Bug in Half - Precision Floating Point Object
My post on May 8Was about half - "precision" and "quarter - precision" arithmetic. I also added code for objectsfp16和fp8The toCleve ''s。前几天我听到从皮埃尔·布兰查德和我的好朋友尼克·海厄姆在曼彻斯特大学的一个严重的错误在这些对象的构造函数。
Contents
The Bug
让
格式longE = eps (fp16 (1))
e = 9.765625000000000 e-04
的价值eis
1/1024
E-04 ans = 9.765625000000000
This is the relative precision of half - precision floating point Numbers, which is the spacing of half - precision Numbers in the interval between 1 and 2. So in binary the next number 1 is after
Disp (binary (1 + e))
0, 01111, 0000000001
And the last number 2 is before
disp(二进制(双电子))
0, 01111, 1111111111
The three fields displayed are The sign, which is one bit, The exponent, which has five bits and The fraction, which has ten bits.
So far, So good. The bug shows up when I try to convert any number between双电子和2To half - precision. There aren 't any more half - precision Numbers between those limits. The values in The lower half of The interval should round down to双电子And the values in the upper half should round up to2. The round - to - even convention says that The midpoint,2 - e / 2,应该2。
但我不小心我怎么舍入。我只是使用了MATLAB轮函数,它不遵循round-to-even公约。更糟的是,我没有检查分数围捕到指数。我试图尽在一个声明中。
dbtypeoldfp1648:49
U = 48 bitxor (uint16 (round (1024 * f)),...49 bitshift (uint16 (e + 15), 10));
For values between2 - e / 2和2, theRound (1024 * f)is1024, which requires 7-eleven's bits. ThebitxorThen clobbers the exponent field. I won 't show the result here. If you have the May half - precision object on your machine, it a boost.

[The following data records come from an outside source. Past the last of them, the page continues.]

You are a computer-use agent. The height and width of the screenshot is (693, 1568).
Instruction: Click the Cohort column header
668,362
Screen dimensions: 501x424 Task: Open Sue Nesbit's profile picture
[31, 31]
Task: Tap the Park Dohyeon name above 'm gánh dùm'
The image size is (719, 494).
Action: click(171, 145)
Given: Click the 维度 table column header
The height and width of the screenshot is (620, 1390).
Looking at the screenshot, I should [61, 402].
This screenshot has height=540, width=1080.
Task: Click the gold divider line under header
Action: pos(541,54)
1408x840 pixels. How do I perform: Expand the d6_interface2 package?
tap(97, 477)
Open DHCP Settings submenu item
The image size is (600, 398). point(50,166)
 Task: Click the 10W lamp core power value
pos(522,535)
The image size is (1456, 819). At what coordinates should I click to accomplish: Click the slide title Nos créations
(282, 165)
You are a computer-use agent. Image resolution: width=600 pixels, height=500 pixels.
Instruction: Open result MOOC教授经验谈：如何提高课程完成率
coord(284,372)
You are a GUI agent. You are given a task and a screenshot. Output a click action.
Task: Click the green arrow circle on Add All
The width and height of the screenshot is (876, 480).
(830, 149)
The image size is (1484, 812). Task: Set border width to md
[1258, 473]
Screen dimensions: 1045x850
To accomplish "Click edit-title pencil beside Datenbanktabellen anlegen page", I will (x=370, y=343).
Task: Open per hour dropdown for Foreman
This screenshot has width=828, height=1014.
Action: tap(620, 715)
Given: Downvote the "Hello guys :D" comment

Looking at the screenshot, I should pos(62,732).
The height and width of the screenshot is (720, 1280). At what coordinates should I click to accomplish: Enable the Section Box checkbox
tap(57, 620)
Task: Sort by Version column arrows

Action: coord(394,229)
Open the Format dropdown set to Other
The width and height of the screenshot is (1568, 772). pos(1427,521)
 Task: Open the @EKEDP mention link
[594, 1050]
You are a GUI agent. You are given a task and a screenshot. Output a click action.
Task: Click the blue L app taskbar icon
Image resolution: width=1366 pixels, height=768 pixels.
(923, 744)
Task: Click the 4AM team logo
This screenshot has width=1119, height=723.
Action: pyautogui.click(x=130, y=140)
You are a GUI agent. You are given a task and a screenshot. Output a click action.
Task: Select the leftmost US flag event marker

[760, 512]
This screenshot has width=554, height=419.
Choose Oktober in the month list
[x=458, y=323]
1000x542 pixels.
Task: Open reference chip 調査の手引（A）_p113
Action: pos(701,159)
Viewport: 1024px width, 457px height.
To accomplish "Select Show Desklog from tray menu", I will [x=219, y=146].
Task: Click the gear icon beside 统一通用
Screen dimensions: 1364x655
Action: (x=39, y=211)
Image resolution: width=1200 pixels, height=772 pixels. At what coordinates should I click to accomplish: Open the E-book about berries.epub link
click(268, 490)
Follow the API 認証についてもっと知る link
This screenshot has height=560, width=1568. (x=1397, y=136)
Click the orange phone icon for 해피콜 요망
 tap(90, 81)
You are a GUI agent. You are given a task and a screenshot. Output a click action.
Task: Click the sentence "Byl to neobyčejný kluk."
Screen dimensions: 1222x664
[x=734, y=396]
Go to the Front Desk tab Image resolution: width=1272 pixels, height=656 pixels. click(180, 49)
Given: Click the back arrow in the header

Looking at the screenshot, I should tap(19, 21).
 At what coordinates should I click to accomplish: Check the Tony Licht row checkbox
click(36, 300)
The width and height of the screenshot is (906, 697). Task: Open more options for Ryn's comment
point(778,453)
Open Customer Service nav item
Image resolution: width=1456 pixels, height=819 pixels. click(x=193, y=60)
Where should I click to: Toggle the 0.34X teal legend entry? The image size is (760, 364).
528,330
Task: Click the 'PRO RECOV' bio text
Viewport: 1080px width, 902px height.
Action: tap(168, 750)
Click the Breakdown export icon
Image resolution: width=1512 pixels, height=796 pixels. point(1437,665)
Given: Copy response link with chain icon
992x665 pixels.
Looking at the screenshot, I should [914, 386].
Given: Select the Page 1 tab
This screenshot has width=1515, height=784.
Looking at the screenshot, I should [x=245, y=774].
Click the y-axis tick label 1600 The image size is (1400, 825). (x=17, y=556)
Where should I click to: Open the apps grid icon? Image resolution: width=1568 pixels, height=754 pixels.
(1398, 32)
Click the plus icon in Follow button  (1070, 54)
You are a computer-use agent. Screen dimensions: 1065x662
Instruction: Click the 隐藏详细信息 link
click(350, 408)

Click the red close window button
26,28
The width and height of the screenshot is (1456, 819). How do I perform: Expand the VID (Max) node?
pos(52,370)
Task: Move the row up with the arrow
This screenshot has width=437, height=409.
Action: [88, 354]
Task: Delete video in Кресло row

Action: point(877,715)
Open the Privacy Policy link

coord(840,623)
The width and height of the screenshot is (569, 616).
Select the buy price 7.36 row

This doesn 't just happen for values a little bit less than 2, and it happens close to any power of 2.
The Fix
We need a round - to - on - even the proper function.
dbtypefp1631
31 rndevn = @ (s) round (s - (rem (s, 2) = = 0.5));
Then don 't try to do it all at once.
dbtypefp1650:56
51 50%正常t = uint16 (rndevn (1024 * f));52如果t = = 1024 53 t = uint16 (0);54 e = e + 1;55岁结束56 u = bitxor (t, bitshift (uint16 (e + 15), 10));
It turns out that the branch for denormals is OK, once轮Is replaced byrndeven. The exponent for denormals is all zeros, so when The fraction encroaches it produces The correct result.
A similar fix is required for the quarter - precision constructor,fp8。
Cleve ''s
我更新代码MATLAB中央文件交换. Only@ fp16 / fp16和@fp8 fp8 /Are affected. (difference me what days to complete the update process.)
谢谢
感谢皮埃尔和尼克。
- Category:
- Numerical Analysis,
- Precision
comments
To comment, please clickhereLog in to your MathWorks account or create a new account.